VoIP in banks
Bank CIOs convinced that “huge savings” and “improved operational efficiencies” were terms that wouldn’t be found in the same sentence have learned to rethink their IT strategy, thanks to the advent of voice-over Internet protocol. Banks are finding that VoIP, which is being rapidly adopted by mid-sized and small banks, is akin to replacing their tin-can telephones with powerful new models that promise to dramatically change the way they do business in the next decade. Think Jetsons, not Flintstones.
Instead of circuit-switched networks, sound waves of voice calls can be digitized and divided into data packets before being routed over a data network. The upside is profound: huge telecommunications savings, increased bandwidth for movement of larger pieces of data, more flexibility for mobile workforces, more security for disaster-recovery and business-continuity backup systems, more CRM capabilities and more options for in-house training with video and other applications.

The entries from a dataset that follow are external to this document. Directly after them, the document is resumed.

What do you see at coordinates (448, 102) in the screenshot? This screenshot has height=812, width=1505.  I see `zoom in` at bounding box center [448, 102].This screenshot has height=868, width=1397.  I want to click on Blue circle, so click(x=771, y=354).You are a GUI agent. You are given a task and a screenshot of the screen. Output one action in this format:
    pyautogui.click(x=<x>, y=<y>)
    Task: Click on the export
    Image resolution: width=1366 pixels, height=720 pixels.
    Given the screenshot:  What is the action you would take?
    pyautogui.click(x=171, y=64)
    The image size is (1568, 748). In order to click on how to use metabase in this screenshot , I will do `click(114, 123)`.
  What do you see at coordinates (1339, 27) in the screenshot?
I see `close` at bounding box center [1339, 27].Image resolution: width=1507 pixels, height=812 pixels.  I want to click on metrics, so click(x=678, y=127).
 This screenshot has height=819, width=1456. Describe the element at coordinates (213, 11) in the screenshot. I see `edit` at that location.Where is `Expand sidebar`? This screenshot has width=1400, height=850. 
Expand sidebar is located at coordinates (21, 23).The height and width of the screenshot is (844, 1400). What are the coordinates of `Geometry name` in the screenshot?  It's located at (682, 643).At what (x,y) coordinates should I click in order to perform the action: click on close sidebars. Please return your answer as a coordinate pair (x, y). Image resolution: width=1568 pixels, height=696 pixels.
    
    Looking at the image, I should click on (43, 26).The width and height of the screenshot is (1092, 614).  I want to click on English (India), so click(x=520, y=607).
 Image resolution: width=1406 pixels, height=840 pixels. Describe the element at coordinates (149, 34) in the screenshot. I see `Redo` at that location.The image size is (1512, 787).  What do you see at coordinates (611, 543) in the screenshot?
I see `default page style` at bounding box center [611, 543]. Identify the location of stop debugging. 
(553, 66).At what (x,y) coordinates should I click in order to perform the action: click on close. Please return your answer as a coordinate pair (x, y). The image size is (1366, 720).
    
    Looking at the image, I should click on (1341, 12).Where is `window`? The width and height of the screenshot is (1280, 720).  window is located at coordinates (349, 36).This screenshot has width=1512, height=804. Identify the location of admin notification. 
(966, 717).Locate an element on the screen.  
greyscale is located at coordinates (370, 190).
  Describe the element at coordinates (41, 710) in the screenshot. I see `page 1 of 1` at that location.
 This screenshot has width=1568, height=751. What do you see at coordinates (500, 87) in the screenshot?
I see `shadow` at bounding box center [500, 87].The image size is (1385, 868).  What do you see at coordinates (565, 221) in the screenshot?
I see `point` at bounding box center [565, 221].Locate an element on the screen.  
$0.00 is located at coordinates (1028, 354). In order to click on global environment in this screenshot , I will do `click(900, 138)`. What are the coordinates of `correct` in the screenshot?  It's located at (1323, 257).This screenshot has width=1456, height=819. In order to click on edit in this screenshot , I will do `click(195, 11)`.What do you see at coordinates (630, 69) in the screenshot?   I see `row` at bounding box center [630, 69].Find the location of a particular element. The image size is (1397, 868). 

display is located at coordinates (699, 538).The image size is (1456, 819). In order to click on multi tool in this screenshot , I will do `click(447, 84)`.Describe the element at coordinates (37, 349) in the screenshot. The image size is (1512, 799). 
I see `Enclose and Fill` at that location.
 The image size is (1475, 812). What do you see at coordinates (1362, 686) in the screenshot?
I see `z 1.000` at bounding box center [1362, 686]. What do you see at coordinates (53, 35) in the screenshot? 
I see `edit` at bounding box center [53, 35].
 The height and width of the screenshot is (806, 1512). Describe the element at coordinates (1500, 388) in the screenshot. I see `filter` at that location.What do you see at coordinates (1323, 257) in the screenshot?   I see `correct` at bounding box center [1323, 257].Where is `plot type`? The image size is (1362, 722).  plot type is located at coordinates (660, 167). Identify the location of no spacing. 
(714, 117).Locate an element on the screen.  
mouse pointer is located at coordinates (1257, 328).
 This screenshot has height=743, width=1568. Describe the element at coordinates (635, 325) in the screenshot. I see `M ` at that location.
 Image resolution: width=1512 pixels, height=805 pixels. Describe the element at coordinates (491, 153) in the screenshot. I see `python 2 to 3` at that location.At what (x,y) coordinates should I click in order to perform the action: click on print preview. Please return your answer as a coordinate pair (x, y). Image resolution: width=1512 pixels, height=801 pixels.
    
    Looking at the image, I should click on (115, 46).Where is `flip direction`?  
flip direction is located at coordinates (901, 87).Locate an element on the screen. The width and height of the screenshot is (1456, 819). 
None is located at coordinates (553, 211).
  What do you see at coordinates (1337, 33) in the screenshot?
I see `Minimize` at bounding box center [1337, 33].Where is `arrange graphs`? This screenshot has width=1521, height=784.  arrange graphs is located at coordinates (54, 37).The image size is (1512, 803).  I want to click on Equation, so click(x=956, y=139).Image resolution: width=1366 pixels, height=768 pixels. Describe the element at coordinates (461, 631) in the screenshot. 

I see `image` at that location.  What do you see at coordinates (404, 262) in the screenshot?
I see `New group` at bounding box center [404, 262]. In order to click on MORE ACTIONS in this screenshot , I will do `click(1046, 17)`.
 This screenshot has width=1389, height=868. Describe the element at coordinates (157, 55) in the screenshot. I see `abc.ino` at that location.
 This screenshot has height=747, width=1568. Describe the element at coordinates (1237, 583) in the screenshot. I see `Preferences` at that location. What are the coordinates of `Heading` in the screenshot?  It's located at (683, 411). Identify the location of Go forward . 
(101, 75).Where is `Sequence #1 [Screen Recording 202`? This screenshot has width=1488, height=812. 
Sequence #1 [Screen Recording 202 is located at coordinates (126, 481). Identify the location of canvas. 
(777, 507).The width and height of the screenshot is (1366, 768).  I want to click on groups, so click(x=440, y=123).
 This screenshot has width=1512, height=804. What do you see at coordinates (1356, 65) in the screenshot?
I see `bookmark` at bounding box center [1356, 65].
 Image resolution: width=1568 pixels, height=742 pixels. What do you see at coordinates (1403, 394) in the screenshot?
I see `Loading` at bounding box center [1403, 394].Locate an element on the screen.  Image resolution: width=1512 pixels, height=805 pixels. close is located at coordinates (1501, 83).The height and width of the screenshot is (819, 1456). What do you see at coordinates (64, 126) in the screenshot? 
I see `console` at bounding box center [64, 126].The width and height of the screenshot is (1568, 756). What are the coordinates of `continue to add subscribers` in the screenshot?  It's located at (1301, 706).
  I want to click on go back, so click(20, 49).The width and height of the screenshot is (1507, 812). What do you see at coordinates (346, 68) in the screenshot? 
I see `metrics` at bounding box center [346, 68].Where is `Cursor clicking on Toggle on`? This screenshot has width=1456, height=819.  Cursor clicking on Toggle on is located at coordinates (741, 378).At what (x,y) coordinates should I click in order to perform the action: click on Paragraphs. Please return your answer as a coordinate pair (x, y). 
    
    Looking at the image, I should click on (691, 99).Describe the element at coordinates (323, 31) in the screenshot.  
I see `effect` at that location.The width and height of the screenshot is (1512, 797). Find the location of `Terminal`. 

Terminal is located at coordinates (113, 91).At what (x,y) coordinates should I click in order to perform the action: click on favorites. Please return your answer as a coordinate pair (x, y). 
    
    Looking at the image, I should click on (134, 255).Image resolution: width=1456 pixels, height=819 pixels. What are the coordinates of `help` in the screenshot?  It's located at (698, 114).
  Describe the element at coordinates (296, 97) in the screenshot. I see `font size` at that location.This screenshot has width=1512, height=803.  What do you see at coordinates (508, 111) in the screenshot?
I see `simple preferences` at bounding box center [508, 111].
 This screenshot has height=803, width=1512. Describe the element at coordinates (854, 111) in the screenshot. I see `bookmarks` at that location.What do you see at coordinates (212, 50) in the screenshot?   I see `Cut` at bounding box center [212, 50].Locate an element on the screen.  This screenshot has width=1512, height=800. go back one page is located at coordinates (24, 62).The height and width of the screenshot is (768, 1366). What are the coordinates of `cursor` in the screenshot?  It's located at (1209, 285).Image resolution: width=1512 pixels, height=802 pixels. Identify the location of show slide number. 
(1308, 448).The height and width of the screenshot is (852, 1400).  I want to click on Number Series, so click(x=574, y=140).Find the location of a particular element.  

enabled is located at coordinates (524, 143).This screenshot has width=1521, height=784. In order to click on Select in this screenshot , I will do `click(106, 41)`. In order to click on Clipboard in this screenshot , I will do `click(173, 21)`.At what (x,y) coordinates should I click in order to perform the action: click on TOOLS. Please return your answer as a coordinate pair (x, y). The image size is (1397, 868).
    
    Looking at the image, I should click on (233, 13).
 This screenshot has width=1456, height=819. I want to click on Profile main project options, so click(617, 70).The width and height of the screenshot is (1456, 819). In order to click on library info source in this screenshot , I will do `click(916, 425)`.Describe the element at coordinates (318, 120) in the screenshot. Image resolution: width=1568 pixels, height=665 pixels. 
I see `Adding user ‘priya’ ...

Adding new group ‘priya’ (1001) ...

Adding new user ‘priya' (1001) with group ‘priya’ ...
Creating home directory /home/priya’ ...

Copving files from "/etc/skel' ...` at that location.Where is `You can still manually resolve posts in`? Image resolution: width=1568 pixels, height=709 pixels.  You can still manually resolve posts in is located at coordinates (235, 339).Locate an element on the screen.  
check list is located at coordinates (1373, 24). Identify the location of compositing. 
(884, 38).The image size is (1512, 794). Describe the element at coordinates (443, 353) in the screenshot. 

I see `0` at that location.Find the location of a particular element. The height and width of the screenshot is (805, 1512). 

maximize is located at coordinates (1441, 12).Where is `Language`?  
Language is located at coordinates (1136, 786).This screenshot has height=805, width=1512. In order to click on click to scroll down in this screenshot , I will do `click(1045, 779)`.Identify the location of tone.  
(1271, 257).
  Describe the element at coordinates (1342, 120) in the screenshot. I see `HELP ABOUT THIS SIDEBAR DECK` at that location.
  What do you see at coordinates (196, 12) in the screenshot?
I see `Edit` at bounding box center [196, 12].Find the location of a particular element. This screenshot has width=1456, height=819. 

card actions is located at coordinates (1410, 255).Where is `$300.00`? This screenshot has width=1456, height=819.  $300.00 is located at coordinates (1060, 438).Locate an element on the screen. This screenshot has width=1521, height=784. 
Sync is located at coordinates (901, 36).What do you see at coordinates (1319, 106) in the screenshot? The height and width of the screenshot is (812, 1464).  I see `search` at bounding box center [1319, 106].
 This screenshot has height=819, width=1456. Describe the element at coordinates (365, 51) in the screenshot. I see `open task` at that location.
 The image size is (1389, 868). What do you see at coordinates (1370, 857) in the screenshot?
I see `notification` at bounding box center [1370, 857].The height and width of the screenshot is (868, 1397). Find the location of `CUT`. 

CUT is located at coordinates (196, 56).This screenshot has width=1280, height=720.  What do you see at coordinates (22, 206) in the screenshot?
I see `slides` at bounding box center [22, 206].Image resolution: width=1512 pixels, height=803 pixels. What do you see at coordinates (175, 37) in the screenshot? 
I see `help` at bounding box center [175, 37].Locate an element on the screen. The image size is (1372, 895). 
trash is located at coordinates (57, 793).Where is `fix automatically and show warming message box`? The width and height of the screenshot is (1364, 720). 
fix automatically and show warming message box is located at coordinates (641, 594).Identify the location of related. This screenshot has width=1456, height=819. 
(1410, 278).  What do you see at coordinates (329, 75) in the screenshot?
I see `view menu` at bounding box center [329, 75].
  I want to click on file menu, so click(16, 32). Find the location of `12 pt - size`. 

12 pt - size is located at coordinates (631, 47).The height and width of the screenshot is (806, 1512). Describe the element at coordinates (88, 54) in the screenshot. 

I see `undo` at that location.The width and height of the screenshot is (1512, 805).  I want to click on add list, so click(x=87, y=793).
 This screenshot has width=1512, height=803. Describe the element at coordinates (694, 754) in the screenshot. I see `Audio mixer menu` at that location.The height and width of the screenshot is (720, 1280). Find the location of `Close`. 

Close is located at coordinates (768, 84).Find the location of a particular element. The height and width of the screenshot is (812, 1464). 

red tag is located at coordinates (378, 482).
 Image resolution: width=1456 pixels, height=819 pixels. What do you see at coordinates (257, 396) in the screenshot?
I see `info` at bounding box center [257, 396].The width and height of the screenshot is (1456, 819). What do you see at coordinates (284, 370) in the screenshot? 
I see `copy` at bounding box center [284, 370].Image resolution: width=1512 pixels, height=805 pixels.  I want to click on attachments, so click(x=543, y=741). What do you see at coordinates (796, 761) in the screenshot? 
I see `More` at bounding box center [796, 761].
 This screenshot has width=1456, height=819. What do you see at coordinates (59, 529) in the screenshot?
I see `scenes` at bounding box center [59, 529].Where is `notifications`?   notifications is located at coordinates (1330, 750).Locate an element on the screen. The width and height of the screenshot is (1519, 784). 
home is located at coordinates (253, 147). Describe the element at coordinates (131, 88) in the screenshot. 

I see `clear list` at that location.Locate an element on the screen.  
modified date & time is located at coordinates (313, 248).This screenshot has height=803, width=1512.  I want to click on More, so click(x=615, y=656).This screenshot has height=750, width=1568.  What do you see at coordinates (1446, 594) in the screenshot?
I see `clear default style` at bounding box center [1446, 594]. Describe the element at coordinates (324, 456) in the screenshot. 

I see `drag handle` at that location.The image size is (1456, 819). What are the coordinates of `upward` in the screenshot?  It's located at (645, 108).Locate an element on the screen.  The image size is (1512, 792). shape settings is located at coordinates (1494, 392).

Susan Cournoyer, a principal analyst at Gartner Inc., predicts VoIP will be “inevitable by 2008 in 70 percent of businesses.” The largest adopters have been education, with about 35 percent of the total market, and health care, with about 16 percent. Financial services represents less than 16 percent, says Ronald Gruia, program leader for enterprise communications solutions for Frost & Sullivan in Toronto. Sellers of VoIP gear include Cisco Systems, Avaya and Mitel Networks.